すると兵士たちは何かを覚悟したようにうなずきあった。
「お嬢様、できるだけ身を小さくしててくださいね。」
俺をおんぶしている兵士が俺にそう放つ。
俺は言われるがままに身を小さくする。
次の瞬間、他の兵士たちが出口の群衆に向かって走り出した。
群衆は何かに囚われたように俺たちに襲いかかってくる。
それはまるで魔物のようだった。
一瞬、兵士たちが群衆の中に道を作った。
俺をおぶっている兵士はその一瞬を見逃さなかった。
物凄い速さで群衆の中を駆け抜ける。
やっとの思いで群衆の中から抜けふと後ろを見ると、
先程まで勇敢に戦っていた兵士の体が原型をとどめていなかった。
そして、群衆がこちらに視線を向ける。
するといきなり、俺をおぶっていた兵士が急に立ち止まった。
その兵士は、このままでは2人ともあの兵士のようになってしまうと悟ったのだった。
「私が奴らを食い止めます。
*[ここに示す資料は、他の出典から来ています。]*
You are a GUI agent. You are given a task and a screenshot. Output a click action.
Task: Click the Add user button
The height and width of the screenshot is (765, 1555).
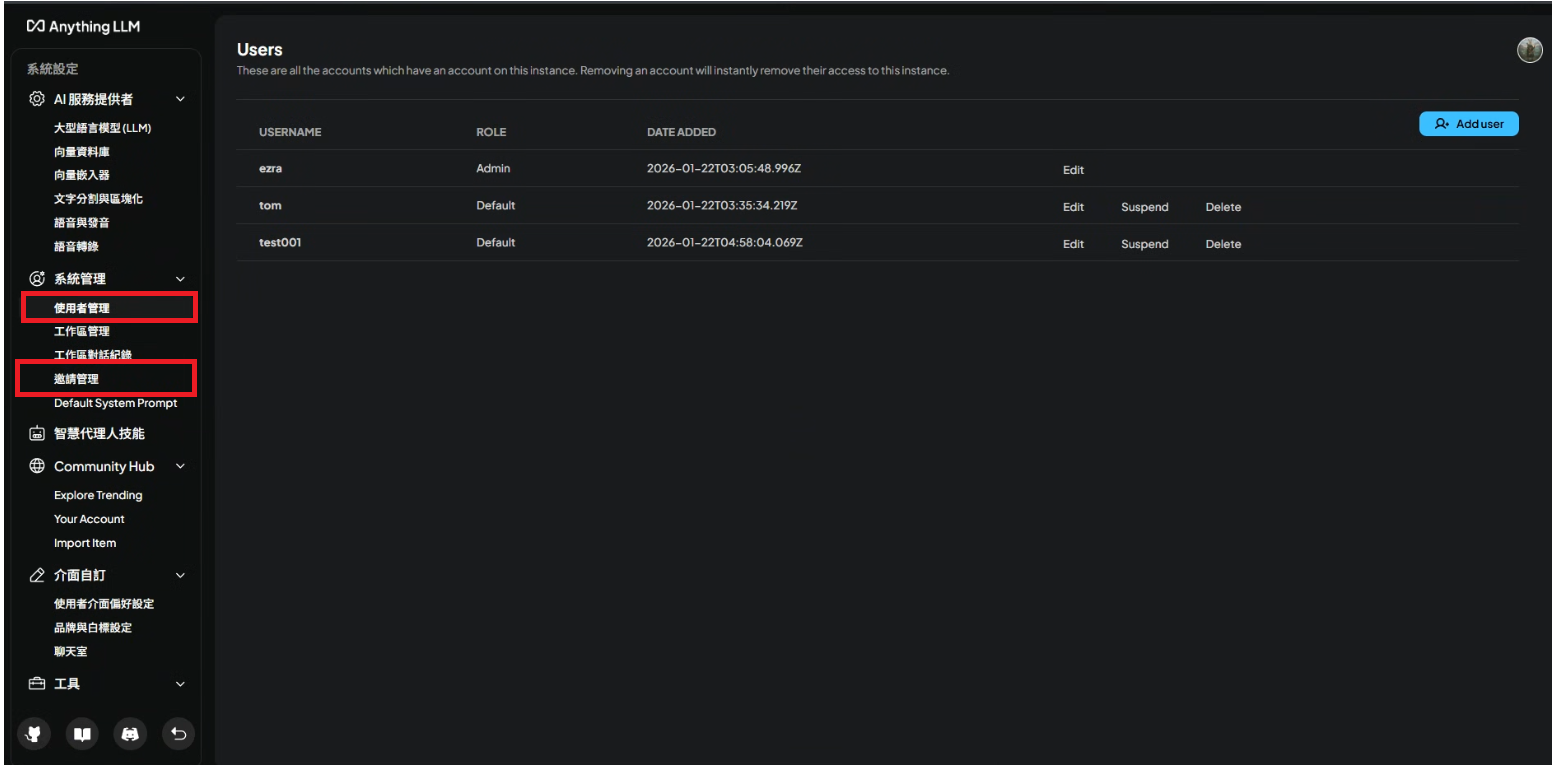[x=1468, y=124]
その間にお嬢様はお逃げください。」
「でもそれではあなたが…」
「大丈夫です。私を信じてください。」
その兵士はこの国の兵士の中で最も手練の兵士だった。
その兵士の名は、アーウィンと言った。
俺はアーウィンの実力を疑っているわけではなかったが、どう考えても一人の手練兵士でどうにかできる量の人ではなかった。
俺は必死に彼を静止した。
俺は1人で逃げられる自身がなかった。
だが彼は俺の静止を振り切り、たった1人であの群衆に立ち向かっていった。
「うおぉぉぉぉ!」
アーウィンの雄叫びを聞いた瞬間、俺は覚悟を決めた。
俺1人を逃がすためだけにどれだけの人が命を落としたのだろう。
俺が死ぬだけでどれだけの人の努力が無駄になるのだろう。
そう考えると、俺の足は自然に前へ踏み出していたのだった。